| HN Mirror

Y	Hacker News new \| ask \| show \| jobs


	by colordrops 1466 days ago
	It at least doesn't lock anything up that has a file open when the network goes down. NFS is a nightmare with that. NFS is more idiomatic on *nix but still a huge pain when dealing with matching file perms across systems.

3 comments

Athas 1466 days ago

> It at least doesn't lock anything up that has a file open when the network goes down.

I must admit I feel quite a bit of irrational fury when this happens (similarly, when DNS lookups hang). That some other computer is down should never prevent me from doing, closing, or killing anything on my computer. Make the system call return an error immediately! Remove the process from the process table! Do anything! I can power cycle the computer to get out of it, so clearly a hanging NFS server is not some kind of black hole in our universe from which no escape is possible.

link

voxadam 1466 days ago

> I must admit I feel quite a bit of irrational fury when this happens (similarly, when DNS lookups hang).

Neither of those reactions are in anyway irrational. In fact, they're not only perfectly reasonable and understandable but felt by a great many of us here on HN.

link

js2 1466 days ago

This is not the fault of NFS. The same thing would happen if a local filesystem suddenly went missing.
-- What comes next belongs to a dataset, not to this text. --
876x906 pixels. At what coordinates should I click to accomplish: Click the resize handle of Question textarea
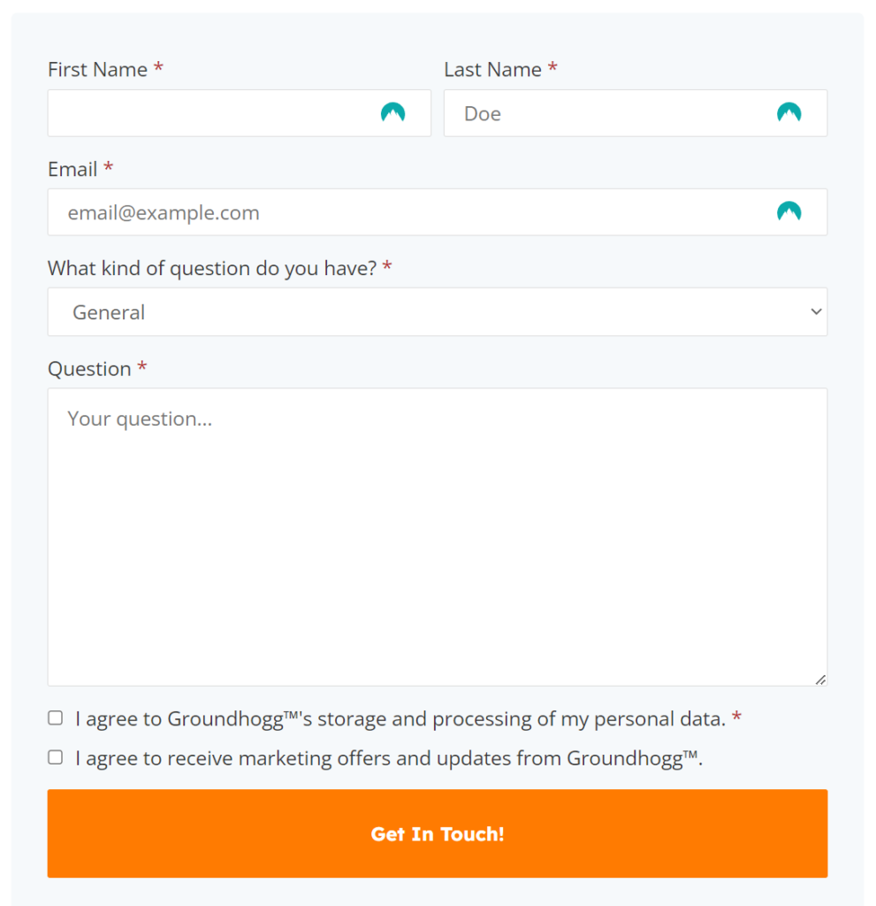[820, 679]
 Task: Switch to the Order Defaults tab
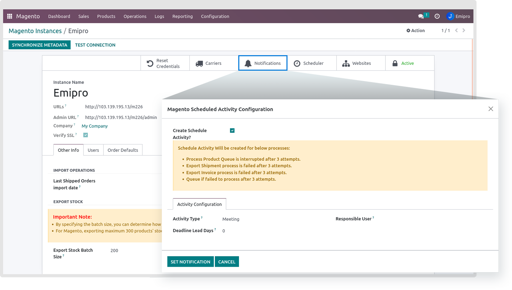[x=122, y=150]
The kernel treats NFS mounts as just another filesystem. You can in fact mount shares as soft or interruptible if you want.

https://kb.netapp.com/Advice_and_Troubleshooting/Data_Storag...

link

dikei 1466 days ago

Soft mount can lead to data inconsistency, so it's not always a good choice.

link

dikei 1466 days ago

> It at least doesn't lock anything up that has a file open when the network goes down. NFS is a nightmare with that.
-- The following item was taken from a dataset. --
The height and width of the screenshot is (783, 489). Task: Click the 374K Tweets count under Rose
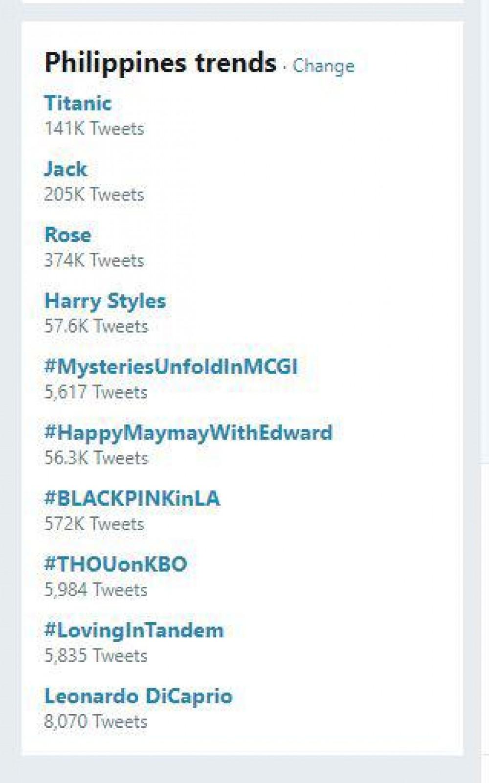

Yeah, we've been bitten by this too, around once a year, even with our fairly reliable and redundant network. It's a PITA, your process just hang and there's no way to even kill it except restarting the server.

link

toast0 1466 days ago

> It's a PITA, your process just hang and there's no way to even kill it except restarting the server.

If you can bring the missing server back online, the NFS mount should recover.

link

trasz 1466 days ago

This sounds like a Linux client bug (failure to properly implement the “intr” mount option), not the fault of NFS itself.

link

grosswait 1466 days ago

It’s a failure to use the intr mount option. I’ve never had a problem using soft mounts either, which make the described problem non existent

link

jabl 1466 days ago

intr/nointr are no-ops in Linux. From the nfs(5) manpage (https://www.man7.org/linux/man-pages/man5/nfs.5.html ):

> intr / nointr This option is provided for backward compatibility. It is ignored after kernel 2.6.25.
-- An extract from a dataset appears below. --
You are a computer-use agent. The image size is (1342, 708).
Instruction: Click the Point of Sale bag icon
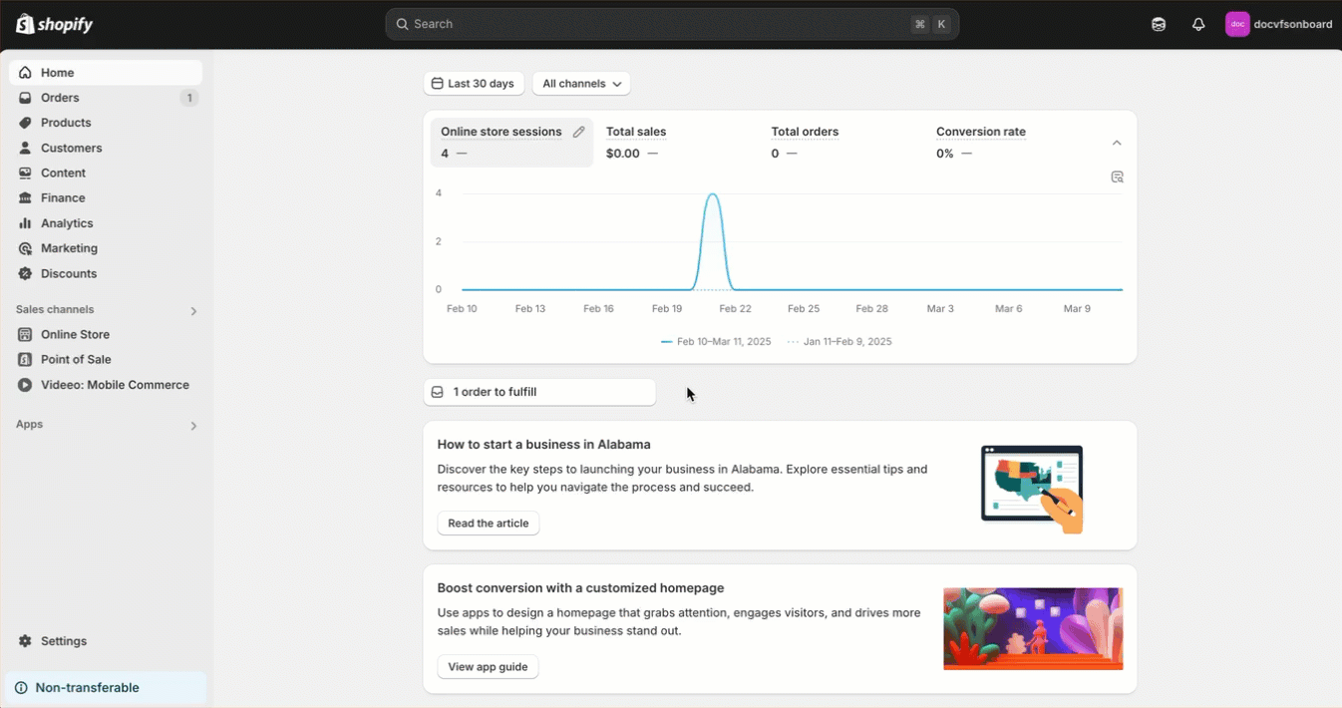click(25, 360)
(IIRC when that change went in there was also some related changes to more reliably make processes blocked on a hung mount SIGKILL'able)

link

smarks 1466 days ago

This is too bad. The sweet spot was "hard,intr" at least when I was last using NFS on a daily basis (mid 1990s). Hard mounts make sense for programs, which will happily wait indefinitely while blocked in I/O. This worked well for things like doing a build over NFS, which would hang if the server crashed and then pick right up right where it left off when the server rebooted.

Of course this is irritating if you're blocked waiting for something incidental, like your shell doing a search of PATH. In those cases you could just control-C and continue doing what you wanted to do (as long as it didn't actually need that NFS server).

However I can see that it would be difficult to implement interruptibility in various layers of the kernel.

link

jabl 1465 days ago

I think the current implementation comes reasonably close to the old "intr" behavior.

AFAICT the problem with "intr" wasn't that the kernel parts were impossible to implement in the kernel, but rather an application correctness issue, as few applications are prepared to handle EINTR in any I/O syscall. However, with "nointr" the process would be blocked in uninterruptible sleep and would be impossible to kill.

However, if the process is about to be killed by the signal, then not handling EINTR is irrelevant. Thus in 2.6.25 a new process state TASK_KILLABLE was introduced (https://lwn.net/Articles/288056/ ), which is a bit like TASK_UNINTERRUPTIBLE except the task can be interrupted by a fatal signal, and the NFS client code was converted to use it in https://lkml.org/lkml/2007/12/6/329 . So the end result is that the process can be killed with Ctrl-C (as long as it hasn't installed a non-default SIGTERM handler), but doesn't need to handle EINTR for all I/O syscalls.

link